Swarmia is a software engineering effectiveness platform designed to make it easier for software teams to communicate, set goals, and measure productivity. Key to this is software that connects other platforms like GitHub, Jira/Linear, and Slack, creating “working agreements”: agreed upon guidelines for managers and teams on how they plan to work together. These include objectives, how they will be met, and how results will be measured. Founder Otto Hilska was previously Chief Product Officer at Smartly.io. It has raised €13.8 million ($15.4 million) in three rounds, most recently with Dig Ventures, and is expanding in the United States. Swarmia currently serves over 1,500 companies including WeTransfer, Hostaway and Axios HQ, while its future plans include reducing the size of the free plan to increase revenue. swarmia.com

noise

Noice is all about the metagame.
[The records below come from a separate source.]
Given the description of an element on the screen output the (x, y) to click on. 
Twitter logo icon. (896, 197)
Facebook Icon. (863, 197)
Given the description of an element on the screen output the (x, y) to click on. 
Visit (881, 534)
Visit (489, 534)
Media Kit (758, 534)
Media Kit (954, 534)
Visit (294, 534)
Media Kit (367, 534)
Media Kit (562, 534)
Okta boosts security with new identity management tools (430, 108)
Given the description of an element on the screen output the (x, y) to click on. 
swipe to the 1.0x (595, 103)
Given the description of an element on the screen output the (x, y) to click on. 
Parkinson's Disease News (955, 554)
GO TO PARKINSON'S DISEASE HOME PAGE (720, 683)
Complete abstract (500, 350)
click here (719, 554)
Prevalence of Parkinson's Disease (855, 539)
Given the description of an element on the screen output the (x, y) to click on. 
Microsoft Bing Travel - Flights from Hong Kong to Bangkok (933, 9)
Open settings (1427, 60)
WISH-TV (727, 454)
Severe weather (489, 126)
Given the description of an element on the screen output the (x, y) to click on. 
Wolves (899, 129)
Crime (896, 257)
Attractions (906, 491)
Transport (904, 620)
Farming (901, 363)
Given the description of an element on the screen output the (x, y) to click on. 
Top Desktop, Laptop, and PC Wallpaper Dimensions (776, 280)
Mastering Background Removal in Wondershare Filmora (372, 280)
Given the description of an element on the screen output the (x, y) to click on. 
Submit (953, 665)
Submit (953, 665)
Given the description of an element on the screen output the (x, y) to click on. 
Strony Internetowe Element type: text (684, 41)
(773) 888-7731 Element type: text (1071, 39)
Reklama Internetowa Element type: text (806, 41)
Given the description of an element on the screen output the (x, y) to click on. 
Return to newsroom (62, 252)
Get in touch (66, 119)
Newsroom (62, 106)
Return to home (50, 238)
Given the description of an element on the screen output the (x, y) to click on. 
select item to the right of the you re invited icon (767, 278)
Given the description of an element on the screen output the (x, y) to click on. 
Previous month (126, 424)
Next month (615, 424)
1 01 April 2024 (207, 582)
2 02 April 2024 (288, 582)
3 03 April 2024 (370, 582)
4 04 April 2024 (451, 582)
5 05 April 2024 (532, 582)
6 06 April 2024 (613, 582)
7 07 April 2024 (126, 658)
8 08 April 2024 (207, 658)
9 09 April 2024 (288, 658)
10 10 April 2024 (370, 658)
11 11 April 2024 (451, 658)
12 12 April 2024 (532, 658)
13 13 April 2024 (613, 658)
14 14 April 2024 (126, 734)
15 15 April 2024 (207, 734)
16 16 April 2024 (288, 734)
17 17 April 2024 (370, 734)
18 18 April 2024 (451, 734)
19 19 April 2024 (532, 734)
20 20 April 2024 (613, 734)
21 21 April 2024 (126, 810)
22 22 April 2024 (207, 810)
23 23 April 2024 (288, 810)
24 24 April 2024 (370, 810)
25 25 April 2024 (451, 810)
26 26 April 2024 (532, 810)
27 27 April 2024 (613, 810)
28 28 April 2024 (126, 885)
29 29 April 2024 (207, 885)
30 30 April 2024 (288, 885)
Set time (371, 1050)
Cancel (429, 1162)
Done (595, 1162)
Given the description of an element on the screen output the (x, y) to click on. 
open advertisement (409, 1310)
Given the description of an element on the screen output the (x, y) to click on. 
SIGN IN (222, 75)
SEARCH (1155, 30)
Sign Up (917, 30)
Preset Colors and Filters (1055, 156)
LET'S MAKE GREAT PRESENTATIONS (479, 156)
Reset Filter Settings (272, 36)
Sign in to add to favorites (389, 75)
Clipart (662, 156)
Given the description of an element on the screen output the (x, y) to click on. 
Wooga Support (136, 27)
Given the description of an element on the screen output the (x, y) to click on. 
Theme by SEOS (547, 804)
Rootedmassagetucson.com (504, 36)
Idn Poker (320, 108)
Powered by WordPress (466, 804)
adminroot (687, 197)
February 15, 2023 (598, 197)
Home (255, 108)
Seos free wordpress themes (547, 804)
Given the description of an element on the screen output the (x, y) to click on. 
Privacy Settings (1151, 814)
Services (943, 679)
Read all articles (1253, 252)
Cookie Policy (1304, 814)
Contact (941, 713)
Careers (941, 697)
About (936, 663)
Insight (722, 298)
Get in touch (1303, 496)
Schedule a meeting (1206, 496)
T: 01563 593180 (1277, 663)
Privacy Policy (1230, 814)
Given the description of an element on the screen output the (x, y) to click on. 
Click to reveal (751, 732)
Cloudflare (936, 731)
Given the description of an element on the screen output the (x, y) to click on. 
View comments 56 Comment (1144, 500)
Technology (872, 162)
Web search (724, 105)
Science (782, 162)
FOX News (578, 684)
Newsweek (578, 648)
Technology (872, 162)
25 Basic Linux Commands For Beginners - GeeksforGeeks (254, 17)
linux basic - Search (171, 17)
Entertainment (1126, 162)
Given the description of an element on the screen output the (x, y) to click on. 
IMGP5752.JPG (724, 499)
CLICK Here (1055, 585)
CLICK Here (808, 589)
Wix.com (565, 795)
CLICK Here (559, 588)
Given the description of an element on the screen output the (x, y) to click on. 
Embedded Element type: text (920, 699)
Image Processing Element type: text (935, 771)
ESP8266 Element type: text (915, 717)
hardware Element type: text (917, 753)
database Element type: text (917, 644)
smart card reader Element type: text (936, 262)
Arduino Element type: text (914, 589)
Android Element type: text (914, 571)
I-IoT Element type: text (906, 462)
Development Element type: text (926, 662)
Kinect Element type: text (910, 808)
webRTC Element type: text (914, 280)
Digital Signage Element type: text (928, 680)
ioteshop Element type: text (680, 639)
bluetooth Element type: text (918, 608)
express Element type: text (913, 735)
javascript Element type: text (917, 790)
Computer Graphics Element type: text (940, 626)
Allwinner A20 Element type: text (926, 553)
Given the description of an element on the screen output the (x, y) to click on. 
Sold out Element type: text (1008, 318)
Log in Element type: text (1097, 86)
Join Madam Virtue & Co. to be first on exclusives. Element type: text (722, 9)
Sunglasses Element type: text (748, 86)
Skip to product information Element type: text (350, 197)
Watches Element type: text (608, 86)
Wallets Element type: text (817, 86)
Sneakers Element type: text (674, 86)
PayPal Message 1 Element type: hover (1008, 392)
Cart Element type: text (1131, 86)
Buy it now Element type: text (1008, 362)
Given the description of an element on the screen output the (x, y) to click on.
The live streaming gaming platform allows viewers to bet on the results of the games they are watching using digital cards. These could predict, for example, that the next death in a Fortnite game will involve a shotgun. Each correct card chosen earns points, and they can be purchased or earned by watching ads. Founded in 2020, the company has raised a total of €25 million in two rounds of funding, backed by local entrepreneurs including the co-founders of Supercell and the co-founders of Wolt. Noice’s co-founders, CEO Jussi Laakkonen and CTO Jaakko Lukkari, met at Applifier, the Finnish company that helped developers create game replays, before the company was acquired by Unity. The company is still in beta testing and will fully launch later this year. noise.com

This article first appeared in the November/December 2024 issue of WIRED UK.